Là où le rapport de force saoudo-iranien prend la forme d’un jeu à somme nulle, l’influence européenne, perçue comme politiquement neutre depuis Bagdad, est donc accueillie favorablement, dans la lignée de coopérations déjà engagées dans les domaines de l’eau, des énergies, des infrastructures, de l’éducation, de la gouvernance ou encore du dialogue de réconciliation. Les Européens se distinguent aussi des autres puissances extérieures – y compris la Chine, évidemment omniprésente sur le plan économique – par son attachement à l’Etat de droit et à la démocratie, et son intérêt pour la société civile. Fait suffisamment rare pour être souligné s’agissant du Moyen-Orient, les Etats-membres ne sont pas divisés par des intérêts divergents.

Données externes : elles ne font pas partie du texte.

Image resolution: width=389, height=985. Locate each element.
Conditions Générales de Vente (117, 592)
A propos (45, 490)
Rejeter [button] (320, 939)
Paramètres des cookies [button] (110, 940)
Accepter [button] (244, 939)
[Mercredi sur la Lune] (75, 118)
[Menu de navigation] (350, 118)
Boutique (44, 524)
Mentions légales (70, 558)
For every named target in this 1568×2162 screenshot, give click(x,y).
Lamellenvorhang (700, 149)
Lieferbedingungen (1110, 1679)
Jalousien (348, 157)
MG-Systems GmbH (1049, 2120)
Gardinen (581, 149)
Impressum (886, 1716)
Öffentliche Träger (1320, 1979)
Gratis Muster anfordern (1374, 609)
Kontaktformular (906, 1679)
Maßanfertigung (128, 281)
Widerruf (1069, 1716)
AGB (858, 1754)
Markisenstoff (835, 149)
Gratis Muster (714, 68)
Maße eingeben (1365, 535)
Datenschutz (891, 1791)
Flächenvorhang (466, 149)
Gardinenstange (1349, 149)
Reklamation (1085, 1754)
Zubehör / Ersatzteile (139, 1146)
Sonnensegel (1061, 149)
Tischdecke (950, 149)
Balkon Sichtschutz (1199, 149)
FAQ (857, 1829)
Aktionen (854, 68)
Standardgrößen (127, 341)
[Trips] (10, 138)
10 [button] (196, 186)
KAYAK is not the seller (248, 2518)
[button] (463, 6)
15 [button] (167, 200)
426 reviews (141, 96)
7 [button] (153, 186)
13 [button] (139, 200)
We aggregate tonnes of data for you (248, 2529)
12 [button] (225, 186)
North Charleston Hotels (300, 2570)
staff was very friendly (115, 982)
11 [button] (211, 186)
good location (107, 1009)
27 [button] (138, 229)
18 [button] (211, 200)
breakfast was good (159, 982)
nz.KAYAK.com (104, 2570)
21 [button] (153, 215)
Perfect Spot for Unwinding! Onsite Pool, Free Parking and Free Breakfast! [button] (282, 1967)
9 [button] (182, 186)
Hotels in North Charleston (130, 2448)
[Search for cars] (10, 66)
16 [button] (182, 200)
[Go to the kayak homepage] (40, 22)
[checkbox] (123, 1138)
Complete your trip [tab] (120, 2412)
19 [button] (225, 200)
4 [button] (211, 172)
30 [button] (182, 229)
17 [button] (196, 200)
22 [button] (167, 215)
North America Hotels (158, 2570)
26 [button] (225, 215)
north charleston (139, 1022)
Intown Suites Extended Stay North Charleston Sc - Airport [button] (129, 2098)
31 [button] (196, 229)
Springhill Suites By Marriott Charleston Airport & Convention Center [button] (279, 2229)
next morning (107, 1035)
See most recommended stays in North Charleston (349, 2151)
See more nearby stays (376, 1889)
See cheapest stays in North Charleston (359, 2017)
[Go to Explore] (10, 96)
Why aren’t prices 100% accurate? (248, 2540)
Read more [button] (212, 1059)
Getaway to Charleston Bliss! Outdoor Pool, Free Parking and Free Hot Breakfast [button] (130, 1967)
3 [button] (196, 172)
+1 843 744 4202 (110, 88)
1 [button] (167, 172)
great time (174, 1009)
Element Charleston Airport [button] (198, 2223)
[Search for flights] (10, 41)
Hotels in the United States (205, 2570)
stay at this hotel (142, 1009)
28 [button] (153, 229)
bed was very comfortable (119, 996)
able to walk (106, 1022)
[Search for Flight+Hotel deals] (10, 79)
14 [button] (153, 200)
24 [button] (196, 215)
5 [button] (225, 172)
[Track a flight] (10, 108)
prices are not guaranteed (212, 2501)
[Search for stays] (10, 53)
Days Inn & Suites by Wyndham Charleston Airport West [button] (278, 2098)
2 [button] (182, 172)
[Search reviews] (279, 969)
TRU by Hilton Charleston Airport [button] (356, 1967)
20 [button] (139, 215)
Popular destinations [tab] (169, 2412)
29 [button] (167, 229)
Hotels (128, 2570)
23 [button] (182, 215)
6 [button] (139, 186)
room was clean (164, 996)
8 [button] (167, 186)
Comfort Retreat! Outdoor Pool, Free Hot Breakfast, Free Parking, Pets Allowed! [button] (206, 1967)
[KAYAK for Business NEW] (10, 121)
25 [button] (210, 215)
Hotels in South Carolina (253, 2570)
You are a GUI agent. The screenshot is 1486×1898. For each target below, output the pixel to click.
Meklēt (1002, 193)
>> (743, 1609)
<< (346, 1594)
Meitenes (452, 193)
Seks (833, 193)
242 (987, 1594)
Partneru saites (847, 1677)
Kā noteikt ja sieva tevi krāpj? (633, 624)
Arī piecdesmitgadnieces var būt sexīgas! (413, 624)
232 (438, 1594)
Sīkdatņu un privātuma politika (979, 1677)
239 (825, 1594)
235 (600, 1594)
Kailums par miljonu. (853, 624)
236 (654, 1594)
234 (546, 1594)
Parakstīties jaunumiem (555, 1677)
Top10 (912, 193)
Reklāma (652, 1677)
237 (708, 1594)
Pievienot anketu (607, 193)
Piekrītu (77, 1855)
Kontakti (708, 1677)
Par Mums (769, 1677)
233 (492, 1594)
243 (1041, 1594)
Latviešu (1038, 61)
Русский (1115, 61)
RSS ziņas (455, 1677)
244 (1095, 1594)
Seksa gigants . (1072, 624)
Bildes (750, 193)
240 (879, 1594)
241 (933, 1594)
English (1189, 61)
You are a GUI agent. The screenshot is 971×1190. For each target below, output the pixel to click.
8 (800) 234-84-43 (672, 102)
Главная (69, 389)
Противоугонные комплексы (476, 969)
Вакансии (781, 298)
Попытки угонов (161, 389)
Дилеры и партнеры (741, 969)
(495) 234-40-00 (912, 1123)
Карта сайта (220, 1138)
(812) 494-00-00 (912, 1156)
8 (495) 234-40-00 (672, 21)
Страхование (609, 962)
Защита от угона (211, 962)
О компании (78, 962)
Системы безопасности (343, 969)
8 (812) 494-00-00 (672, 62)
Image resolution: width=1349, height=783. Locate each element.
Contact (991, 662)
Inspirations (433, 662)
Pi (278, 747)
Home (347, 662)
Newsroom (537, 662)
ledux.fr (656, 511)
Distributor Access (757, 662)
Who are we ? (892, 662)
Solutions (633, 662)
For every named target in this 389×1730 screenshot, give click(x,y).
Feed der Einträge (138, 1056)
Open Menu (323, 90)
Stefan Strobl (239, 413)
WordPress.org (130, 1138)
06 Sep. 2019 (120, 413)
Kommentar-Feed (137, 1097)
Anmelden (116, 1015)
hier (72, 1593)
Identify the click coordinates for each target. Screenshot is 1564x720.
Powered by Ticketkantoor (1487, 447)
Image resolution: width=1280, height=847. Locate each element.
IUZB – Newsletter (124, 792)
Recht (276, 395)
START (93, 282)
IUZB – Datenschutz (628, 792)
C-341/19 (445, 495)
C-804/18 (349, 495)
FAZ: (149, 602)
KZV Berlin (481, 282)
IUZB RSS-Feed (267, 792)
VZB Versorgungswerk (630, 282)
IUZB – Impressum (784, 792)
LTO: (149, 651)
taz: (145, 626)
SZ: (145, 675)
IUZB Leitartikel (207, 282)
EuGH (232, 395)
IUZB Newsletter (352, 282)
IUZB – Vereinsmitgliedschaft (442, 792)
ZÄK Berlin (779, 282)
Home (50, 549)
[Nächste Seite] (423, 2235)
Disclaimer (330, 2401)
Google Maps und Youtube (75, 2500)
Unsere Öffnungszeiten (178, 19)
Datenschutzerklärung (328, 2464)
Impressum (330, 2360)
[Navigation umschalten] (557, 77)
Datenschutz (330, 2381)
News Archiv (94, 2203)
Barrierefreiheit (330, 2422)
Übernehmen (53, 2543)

Ils pourraient faire davantage pression pour un engagement plus actif des institutions européennes (ni Mme Mogherini, ni aucun Commissaire n’a visité Bagdad après la conférence de Koweït, en février, qui a mobilisé des contributions internationales pour la reconstruction post-Etat islamique).
 
S’ils acceptent d’investir des moyens en Irak, les Européens disposent donc aujourd’hui d’une fenêtre d’opportunité dans ce pays pour développer un plan cohérent, là où les Etats-Unis et la Russie, certes pourvus de moyens, manquent vraisemblablement de vision à long terme. Dans l’absolu, on pourrait même imaginer que leur rôle dans la défense de l’accord nucléaire avec l’Iran leur vaille suffisamment de crédit à Téhéran pour inciter l’Iran à ne pas surjouer sa main en Irak.